* _Provided text_:
Return to the clickable list of items

99) Shortening of a half-life?

Ludwik Kowalski (August 15, 2003)
Department of Mathematical Sciences
Montclair State University, Upper Montclair, NJ, 07043

In item #98 I wrote about cold fusion experiments performed by students at Portland State University. Inspired by their teacher, John Dash, they studied generation of excess heat in an electrolytic cell. I will be able to see their demo at the 10th International Conference on Cold Fusion (ICCF-10). Will I be convinced that the excess heat is real? Or that it is not due to a chemical reaction of some kind? Too bad that my familiarity with electrochemistry is so limited. I would be in a better position criticize a nuclear effect demo because I am a nuclear physicist. Unfortunately, there will be no nuclear cold fusion demos at the conference, only papers describing various nuclear effects. John Dash’s paper, for example, is entitled “effects of hydrogen loading by aqueous electrolysis on radioactivity of uranium.” Is he going to say that the electrolytic loading has the same effect as loading it in a gas discharge tube? The gas discharge data have been published at the previous cold fusion conference (ICCF-9, China, 2002).

* _Data below_:

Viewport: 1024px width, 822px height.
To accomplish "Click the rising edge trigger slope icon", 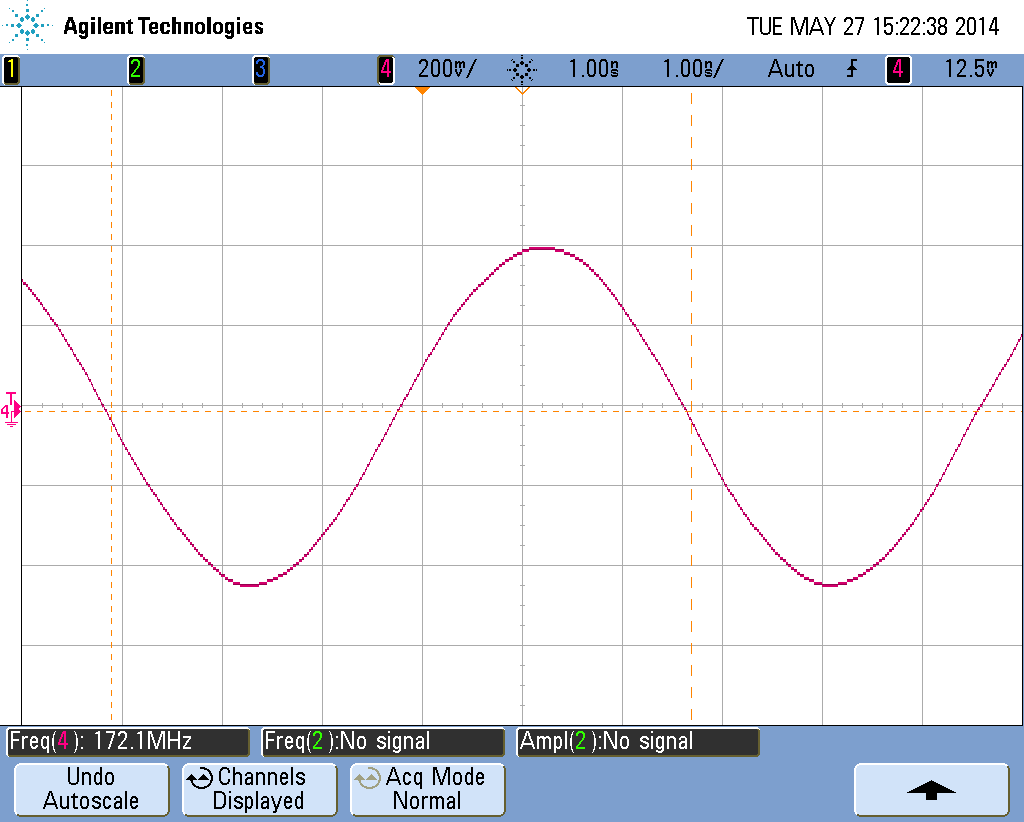I will [x=852, y=70].
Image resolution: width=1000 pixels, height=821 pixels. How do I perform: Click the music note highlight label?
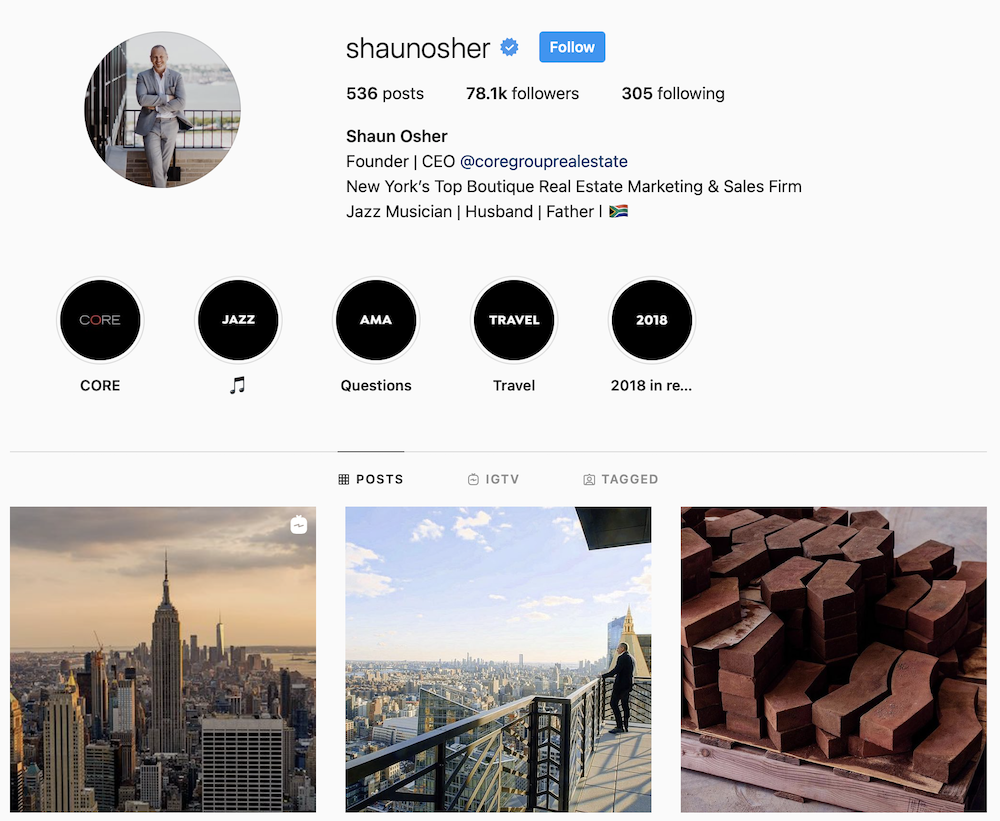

* _Problem requirements_:
Do these statements agree with the cold fusion text? For each, answer yes or no and quote the exact words of the text that settle it. 1. The students at Portland State University studied generation of excess heat in an electrolytic cell. 2. Nuclear cold fusion demos will be presented at the 10th International Conference on Cold Fusion. 3. The gas discharge data were published at ICCF-9 in China in 2002.

* _Response for this exercise_:
1. Yes: "they studied generation of excess heat in an electrolytic cell."
2. No: "there will be no nuclear cold fusion demos at the conference, only papers describing various nuclear effects."
3. Yes: "The gas discharge data have been published at the previous cold fusion conference (ICCF-9, China, 2002)."